* **Stated problem**:
Recast the items from the line containing "Image resolution: width=1280" down through the line containing "(x=422, y=188)" as a numbered list, with both of those lines included and any blank lines left out.

+++ Record excerpts +++

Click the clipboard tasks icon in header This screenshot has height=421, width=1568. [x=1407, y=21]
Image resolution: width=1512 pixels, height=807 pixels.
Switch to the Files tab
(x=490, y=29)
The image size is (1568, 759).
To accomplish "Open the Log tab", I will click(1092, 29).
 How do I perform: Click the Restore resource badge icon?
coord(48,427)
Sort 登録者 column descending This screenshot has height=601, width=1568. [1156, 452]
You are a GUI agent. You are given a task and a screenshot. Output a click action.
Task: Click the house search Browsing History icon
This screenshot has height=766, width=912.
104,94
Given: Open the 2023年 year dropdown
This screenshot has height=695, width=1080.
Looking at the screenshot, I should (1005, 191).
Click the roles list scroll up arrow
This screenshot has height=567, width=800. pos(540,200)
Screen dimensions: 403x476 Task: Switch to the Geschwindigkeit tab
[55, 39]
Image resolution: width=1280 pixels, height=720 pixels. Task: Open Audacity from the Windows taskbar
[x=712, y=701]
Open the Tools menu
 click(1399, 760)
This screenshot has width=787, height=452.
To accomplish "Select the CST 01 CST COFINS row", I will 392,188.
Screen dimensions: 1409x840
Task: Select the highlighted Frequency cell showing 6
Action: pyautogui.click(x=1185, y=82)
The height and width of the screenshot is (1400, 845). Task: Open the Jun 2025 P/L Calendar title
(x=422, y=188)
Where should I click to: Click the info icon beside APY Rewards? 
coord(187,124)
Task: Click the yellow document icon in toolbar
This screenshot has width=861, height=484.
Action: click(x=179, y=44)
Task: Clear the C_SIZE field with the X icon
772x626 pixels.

+++

* **Result below**:
1. Image resolution: width=1280 pixels, height=720 pixels. Task: Open Audacity from the Windows taskbar
2. [x=712, y=701]
3. Open the Tools menu
4.  click(1399, 760)
5. This screenshot has width=787, height=452.
6. To accomplish "Select the CST 01 CST COFINS row", I will 392,188.
7. Screen dimensions: 1409x840
8. Task: Select the highlighted Frequency cell showing 6
9. Action: pyautogui.click(x=1185, y=82)
10. The height and width of the screenshot is (1400, 845). Task: Open the Jun 2025 P/L Calendar title
11. (x=422, y=188)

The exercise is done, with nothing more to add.